Written request. Print every one of the following items word for word, changing nothing.
▼▼▼
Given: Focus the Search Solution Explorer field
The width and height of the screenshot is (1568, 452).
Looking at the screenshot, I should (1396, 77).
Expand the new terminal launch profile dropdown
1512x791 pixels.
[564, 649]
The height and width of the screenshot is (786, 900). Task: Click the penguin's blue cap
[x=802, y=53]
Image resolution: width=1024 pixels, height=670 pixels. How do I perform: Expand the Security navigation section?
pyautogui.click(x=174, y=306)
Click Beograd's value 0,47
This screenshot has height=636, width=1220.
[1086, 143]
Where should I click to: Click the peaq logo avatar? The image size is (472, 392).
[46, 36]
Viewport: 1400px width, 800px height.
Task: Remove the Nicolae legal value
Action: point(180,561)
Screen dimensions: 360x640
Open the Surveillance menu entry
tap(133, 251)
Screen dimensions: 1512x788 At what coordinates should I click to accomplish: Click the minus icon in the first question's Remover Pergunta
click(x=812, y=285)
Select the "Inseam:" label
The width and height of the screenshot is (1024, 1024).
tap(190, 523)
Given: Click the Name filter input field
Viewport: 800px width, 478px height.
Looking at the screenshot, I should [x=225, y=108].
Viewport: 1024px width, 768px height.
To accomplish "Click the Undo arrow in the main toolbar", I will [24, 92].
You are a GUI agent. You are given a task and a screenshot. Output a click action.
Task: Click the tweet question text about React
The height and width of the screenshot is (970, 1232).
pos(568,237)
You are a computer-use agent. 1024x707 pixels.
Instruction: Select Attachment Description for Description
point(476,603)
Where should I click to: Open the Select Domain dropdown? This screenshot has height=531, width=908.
▲▲▲
Solution for this task.
Given: Focus the Search Solution Explorer field
The width and height of the screenshot is (1568, 452).
Looking at the screenshot, I should (1396, 77).
Expand the new terminal launch profile dropdown
1512x791 pixels.
[564, 649]
The height and width of the screenshot is (786, 900). Task: Click the penguin's blue cap
[x=802, y=53]
Image resolution: width=1024 pixels, height=670 pixels. How do I perform: Expand the Security navigation section?
pyautogui.click(x=174, y=306)
Click Beograd's value 0,47
This screenshot has height=636, width=1220.
[1086, 143]
Where should I click to: Click the peaq logo avatar? The image size is (472, 392).
[46, 36]
Viewport: 1400px width, 800px height.
Task: Remove the Nicolae legal value
Action: point(180,561)
Screen dimensions: 360x640
Open the Surveillance menu entry
tap(133, 251)
Screen dimensions: 1512x788 At what coordinates should I click to accomplish: Click the minus icon in the first question's Remover Pergunta
click(x=812, y=285)
Select the "Inseam:" label
The width and height of the screenshot is (1024, 1024).
tap(190, 523)
Given: Click the Name filter input field
Viewport: 800px width, 478px height.
Looking at the screenshot, I should [x=225, y=108].
Viewport: 1024px width, 768px height.
To accomplish "Click the Undo arrow in the main toolbar", I will [24, 92].
You are a GUI agent. You are given a task and a screenshot. Output a click action.
Task: Click the tweet question text about React
The height and width of the screenshot is (970, 1232).
pos(568,237)
You are a computer-use agent. 1024x707 pixels.
Instruction: Select Attachment Description for Description
point(476,603)
Where should I click to: Open the Select Domain dropdown? This screenshot has height=531, width=908.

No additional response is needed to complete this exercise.